DESCRIPTION OF THE TASK ::
Reproduce the material from the line containing "Given: Click the FORBES.COM source label" through the line containing "click(285, 555)", changing "share arrow icon" to "send arrow icon" and leaving everything else as it is.

DATASET EXTRACT ::
--- START ---
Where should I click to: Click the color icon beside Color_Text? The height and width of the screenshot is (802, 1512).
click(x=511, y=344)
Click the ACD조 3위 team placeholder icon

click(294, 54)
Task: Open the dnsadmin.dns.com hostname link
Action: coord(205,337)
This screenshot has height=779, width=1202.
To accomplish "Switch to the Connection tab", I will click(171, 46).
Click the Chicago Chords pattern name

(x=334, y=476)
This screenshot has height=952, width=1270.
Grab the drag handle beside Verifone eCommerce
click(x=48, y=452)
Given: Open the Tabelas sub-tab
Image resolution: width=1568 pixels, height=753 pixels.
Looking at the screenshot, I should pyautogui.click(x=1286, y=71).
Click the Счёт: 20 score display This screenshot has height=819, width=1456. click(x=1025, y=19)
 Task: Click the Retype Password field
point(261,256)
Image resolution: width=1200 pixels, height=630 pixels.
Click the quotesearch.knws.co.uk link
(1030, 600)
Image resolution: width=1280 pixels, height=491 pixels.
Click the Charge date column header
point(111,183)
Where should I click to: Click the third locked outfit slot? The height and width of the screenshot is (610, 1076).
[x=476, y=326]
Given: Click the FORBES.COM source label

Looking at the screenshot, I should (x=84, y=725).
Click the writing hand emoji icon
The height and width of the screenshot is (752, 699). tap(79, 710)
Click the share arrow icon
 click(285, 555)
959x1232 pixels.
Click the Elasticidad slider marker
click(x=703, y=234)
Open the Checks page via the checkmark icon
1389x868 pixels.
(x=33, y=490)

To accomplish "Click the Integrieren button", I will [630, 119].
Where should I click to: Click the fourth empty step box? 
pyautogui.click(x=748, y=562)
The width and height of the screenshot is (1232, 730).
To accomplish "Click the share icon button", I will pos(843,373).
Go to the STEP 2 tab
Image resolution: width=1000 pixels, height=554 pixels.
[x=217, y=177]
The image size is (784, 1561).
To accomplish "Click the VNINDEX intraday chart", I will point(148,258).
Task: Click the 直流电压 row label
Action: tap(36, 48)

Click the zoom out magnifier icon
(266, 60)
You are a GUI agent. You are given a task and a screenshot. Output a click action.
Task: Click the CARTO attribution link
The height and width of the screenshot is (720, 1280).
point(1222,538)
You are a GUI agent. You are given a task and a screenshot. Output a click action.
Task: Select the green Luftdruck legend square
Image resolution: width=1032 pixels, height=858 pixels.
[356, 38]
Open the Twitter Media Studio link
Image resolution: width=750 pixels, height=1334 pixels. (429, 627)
--- END ---
EXERCISE ANSWER ::
Given: Click the FORBES.COM source label

Looking at the screenshot, I should (x=84, y=725).
Click the writing hand emoji icon
The height and width of the screenshot is (752, 699). tap(79, 710)
Click the send arrow icon
 click(285, 555)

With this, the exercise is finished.